Results: T1 and T2 values for the metabolites of interest were determined. The L-COSY spectra obtained from the soleus muscle provided information on lipid content and chemical structure not available, in vivo, at lower field strengths. All molecular fragments within multiple lipid compartments were chemically shifted by 0.20-0.26ppm at this field strength. 1D and 2D L-COSY spectra were assigned and proton connectivities were confirmed with the 2D method.
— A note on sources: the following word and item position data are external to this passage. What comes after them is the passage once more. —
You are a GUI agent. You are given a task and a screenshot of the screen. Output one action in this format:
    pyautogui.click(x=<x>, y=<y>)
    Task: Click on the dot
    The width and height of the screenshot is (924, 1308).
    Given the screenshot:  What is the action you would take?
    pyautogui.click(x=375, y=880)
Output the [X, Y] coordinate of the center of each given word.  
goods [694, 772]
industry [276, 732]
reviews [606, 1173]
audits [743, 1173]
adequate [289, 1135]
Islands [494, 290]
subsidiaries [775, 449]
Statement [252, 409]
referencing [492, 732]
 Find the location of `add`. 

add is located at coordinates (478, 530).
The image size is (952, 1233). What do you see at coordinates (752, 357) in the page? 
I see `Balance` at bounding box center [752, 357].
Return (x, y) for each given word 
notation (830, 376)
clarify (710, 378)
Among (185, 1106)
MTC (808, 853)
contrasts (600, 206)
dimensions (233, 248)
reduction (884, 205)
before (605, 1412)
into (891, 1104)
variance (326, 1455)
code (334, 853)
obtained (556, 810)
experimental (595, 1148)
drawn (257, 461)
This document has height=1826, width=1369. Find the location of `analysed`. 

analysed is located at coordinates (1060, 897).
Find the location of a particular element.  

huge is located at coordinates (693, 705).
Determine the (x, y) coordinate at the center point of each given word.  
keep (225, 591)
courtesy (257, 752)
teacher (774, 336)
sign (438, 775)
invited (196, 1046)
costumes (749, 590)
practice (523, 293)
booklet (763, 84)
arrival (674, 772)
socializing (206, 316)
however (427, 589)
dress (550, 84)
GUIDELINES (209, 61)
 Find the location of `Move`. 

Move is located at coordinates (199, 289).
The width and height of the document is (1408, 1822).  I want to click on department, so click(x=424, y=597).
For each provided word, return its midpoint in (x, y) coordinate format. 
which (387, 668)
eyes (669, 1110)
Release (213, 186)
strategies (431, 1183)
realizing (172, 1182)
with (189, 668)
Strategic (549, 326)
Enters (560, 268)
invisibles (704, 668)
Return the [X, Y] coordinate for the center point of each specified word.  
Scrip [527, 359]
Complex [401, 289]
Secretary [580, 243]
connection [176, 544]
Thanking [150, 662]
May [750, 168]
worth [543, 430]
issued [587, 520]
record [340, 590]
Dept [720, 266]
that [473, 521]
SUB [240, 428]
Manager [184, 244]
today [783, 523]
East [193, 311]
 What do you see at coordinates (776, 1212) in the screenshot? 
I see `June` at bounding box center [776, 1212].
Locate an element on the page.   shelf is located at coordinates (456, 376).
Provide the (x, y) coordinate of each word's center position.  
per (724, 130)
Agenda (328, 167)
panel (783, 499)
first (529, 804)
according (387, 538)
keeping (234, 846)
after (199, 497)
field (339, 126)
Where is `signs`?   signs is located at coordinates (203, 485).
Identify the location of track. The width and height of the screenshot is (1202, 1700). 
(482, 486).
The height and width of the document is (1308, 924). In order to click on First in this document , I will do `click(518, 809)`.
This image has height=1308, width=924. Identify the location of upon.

Conclusion: In vivo 1D and 2D spectroscopic examination of muscle can be successfully recorded at 7T and is now available to assess lipid alterations as well as other metabolites present with disease. T1 and T2 values were also determined in soleus muscle of male healthy volunteers.

Fig. 1

A localized 1D spectrum acquired from soleus muscle. Axial image of “a” of human soleus muscle from a 38 year old volunteer is shown inset and the voxel position from where the data was collected. About 3.3–4.3 ppm spectral region is expanded to show detail. See Table 1 for assignments. Acquisition parameters are: spectral width; 4000 Hz, vector size; 2048 points, voxel size of 6 × 6 × × 35 mm³, number of averages; 8, and repetition time; 2000 ms. The “WET” water suppression method [35] was applied before the acquisition sequence. The 1D spectrum was Fourier transformed after zero-filling to 4096 points and applying an exponential window function in MestReNova program [52]

Fig. 2

7T 2D localized ¹H L-COSY spectrum of human soleus muscle in vivo. See acquisition and processing parameters in text. Voxel position as shown in Fig. 1.

Fig. 3

Structures of the triglyceride molecule with the connectivities corresponding to each acyl chain cross-peak (A–F) as shown in Figs. 2 and 3. Cross-peaks, denoted A, E, F, G, and G′ are common to all triglyceride and diglyceride molecules. Resonance nomenclature according to [10]. Top: triglyceride molecule with the connectivities corresponding to each lipid cross-peak as shown in Figs. 2 and 3. Cross-peaks, denoted A, B, B′, C, D, E, F, G, and G′ are common to all triglyceride and diglyceride molecules. Bottom: chemical shifts values in IMCL in black color and EMCL in red color as derived from 2D L-COSY studies as shown in Fig. 2. Note the increase of 0.20–0.26 ppm for all EMCL moieties relative to IMCL. (For interpretation of the references to colour in this figure legend, the reader is referred to the web version of this article.)

Fig. 4

7T 2D localized ¹H L-COSY of human soleus muscle (data collected from voxel shown in Fig. 1). See Table 2 for assignments. Expansions reveal details in crowded spectral regions. The tCr methyl resonance at 3.02 ppm was used as an internal chemical shift reference. Horizontal (F2) and vertical (F1) axes have ppm units.

Fig. 5

Representative T1 (above) and T2 (below) array of spectra acquired from a healthy volunteer. The creatine methyl peak at 3.02 ppm was used as an internal chemical shift reference.